Add comments explaining the splitting traversal

treeowl · treeowl · commit c0e8c7d9e135 · 2014-12-06T12:40:16.000-05:00
Why it's a good idea, how it works, and what the benchmarks
say.
diff --git a/Data/Sequence.hs b/Data/Sequence.hs
@@ -128,6 +128,7 @@ module Data.Sequence (
     foldlWithIndex, -- :: (b -> Int -> a -> b) -> b -> Seq a -> b
     foldrWithIndex, -- :: (Int -> a -> b -> b) -> b -> Seq a -> b
     -- * Transformations
+    genSplitTraverseSeq,
     mapWithIndex,   -- :: (Int -> a -> b) -> Seq a -> Seq b
     reverse,        -- :: Seq a -> Seq a
     -- ** Zips
@@ -1709,14 +1710,59 @@ reverseNode f (Node3 s a b c) = Node3 s (f c) (f b) (f a)
 -- For zipping, and probably also for (<*>), it is useful to build a result by
 -- traversing a sequence while splitting up something else.  For zipping, we
 -- traverse the first sequence while splitting up the second [and third [and
--- fourth]]. For fs <*> xs, we expect soon to traverse
+-- fourth]]. For fs <*> xs, we hope to traverse
 --
 -- > replicate (length fs * length xs) ()
 --
 -- while splitting something essentially equivalent to
 --
 -- > fmap (\f -> fmap f xs) fs
 --
+-- What makes all this crazy code a good idea:
+--
+-- Suppose we zip together two sequences of the same length:
+--
+-- zs = zip xs ys
+--
+-- We want to get reasonably fast indexing into zs immediately, rather than
+-- needing to construct the entire thing first, as the previous implementation
+-- required. The first aspect is that we build the result "outside-in" or
+-- "top-down", rather than left to right. That gives us access to both ends
+-- quickly. But that's not enough, by itself, to give immediate access to the
+-- center of zs. For that, we need to be able to skip over larger segments of
+-- zs, delaying their construction until we actually need them. The way we do
+-- this is to traverse xs, while splitting up ys according to the structure of
+-- xs. If we have a Deep _ pr m sf, we split ys into three pieces, and hand off
+-- one piece to the prefix, one to the middle, and one to the suffix of the
+-- result. The key point is that we don't need to actually do anything further
+-- with those pieces until we actually need them; the computations to split
+-- them up further and zip them with their matching pieces can be delayed until
+-- they're actually needed. We do the same thing for Digits (splitting into
+-- between one and four pieces) and Nodes (splitting into two or three). The
+-- ultimate result is that we can index, or split at, any location in zs in
+-- O(log(min{i,n-i})) time *immediately*, with only a constant-factor slowdown
+-- as thunks are forced along the path.
+--
+-- Benchmark info, and alternatives:
+--
+-- The old zipping code used mapAccumL to traverse the first sequence while
+-- cutting down the second sequence one piece at a time.
+--
+-- An alternative way to express that basic idea is to convert both sequences
+-- to lists, zip the lists, and then convert the result back to a sequence.
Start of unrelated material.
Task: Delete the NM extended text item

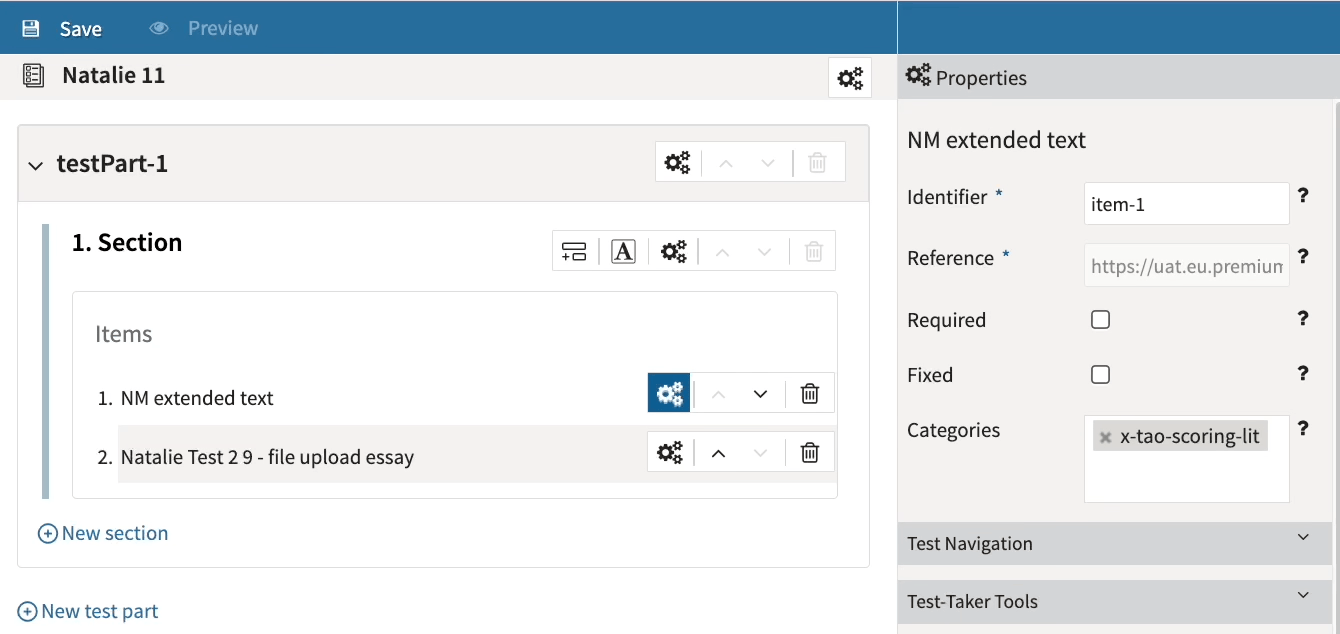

+-- I'll call this the "listy" implementation.
+--
+-- I benchmarked two operations: Each started by zipping two sequences
+-- constructed with replicate and/or fromList. The first would then immediately
+-- index into the result. The second would apply deepseq to force the entire
+-- result.  The new implementation worked much better than either of the others
+-- on the immediate indexing test, as expected. It also worked better than the
+-- old implementation for all the deepseq tests. For short sequences, the listy
+-- implementation outperformed all the others on the deepseq test. However, the
+-- splitting implementation caught up and surpassed it once the sequences grew
+-- long enough. It seems likely that by avoiding rebuilding, it interacts
+-- better with the cache hierarchy.
+--
 -- David Feuer, with excellent guidance from Carter Schonwald, December 2014
 
 class Splittable s where
@@ -1731,6 +1777,16 @@ instance (Splittable a, Splittable b) => Splittable (a, b) where
         (al, ar) = splitState i a
         (bl, br) = splitState i b
 
+data GenSplittable s = GenSplittable s (Int -> s -> (s,s))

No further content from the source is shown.